PROBLEM DETAILS:
Duplicate the data below word for word, starting at the line that contains "Click the install Progress bar" and ending at the line that contains "Action: click(x=769, y=165)", with both of those lines included.

----- RECORDS FOR PROCESSING -----

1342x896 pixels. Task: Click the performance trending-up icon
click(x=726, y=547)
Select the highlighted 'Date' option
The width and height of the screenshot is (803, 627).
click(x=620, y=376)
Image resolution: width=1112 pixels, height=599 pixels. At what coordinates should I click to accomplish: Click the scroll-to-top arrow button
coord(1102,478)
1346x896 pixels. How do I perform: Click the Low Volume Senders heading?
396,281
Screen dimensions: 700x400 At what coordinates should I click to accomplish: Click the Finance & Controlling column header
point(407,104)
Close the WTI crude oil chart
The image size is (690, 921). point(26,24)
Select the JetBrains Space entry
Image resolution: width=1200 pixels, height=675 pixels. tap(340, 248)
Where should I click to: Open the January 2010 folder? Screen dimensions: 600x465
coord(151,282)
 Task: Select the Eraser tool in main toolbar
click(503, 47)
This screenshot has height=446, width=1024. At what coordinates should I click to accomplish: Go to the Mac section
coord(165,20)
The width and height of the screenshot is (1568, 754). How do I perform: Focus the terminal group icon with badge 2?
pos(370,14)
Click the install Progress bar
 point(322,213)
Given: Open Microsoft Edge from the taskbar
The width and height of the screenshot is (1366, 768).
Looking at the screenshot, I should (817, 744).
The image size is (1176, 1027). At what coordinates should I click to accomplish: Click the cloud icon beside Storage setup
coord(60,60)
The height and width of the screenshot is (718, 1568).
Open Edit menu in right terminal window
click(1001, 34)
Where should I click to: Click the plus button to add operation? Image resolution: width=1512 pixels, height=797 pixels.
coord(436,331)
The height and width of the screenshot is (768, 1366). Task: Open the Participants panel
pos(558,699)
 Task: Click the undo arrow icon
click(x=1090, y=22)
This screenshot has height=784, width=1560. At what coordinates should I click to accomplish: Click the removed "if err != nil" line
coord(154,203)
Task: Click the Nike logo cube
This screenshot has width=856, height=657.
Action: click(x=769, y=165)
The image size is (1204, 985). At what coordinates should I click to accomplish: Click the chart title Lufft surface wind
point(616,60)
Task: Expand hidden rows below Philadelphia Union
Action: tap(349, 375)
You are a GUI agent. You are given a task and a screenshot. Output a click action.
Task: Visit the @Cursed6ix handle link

-----

EXERCISE ANSWER:
Click the install Progress bar
 point(322,213)
Given: Open Microsoft Edge from the taskbar
The width and height of the screenshot is (1366, 768).
Looking at the screenshot, I should (817, 744).
The image size is (1176, 1027). At what coordinates should I click to accomplish: Click the cloud icon beside Storage setup
coord(60,60)
The height and width of the screenshot is (718, 1568).
Open Edit menu in right terminal window
click(1001, 34)
Where should I click to: Click the plus button to add operation? Image resolution: width=1512 pixels, height=797 pixels.
coord(436,331)
The height and width of the screenshot is (768, 1366). Task: Open the Participants panel
pos(558,699)
 Task: Click the undo arrow icon
click(x=1090, y=22)
This screenshot has height=784, width=1560. At what coordinates should I click to accomplish: Click the removed "if err != nil" line
coord(154,203)
Task: Click the Nike logo cube
This screenshot has width=856, height=657.
Action: click(x=769, y=165)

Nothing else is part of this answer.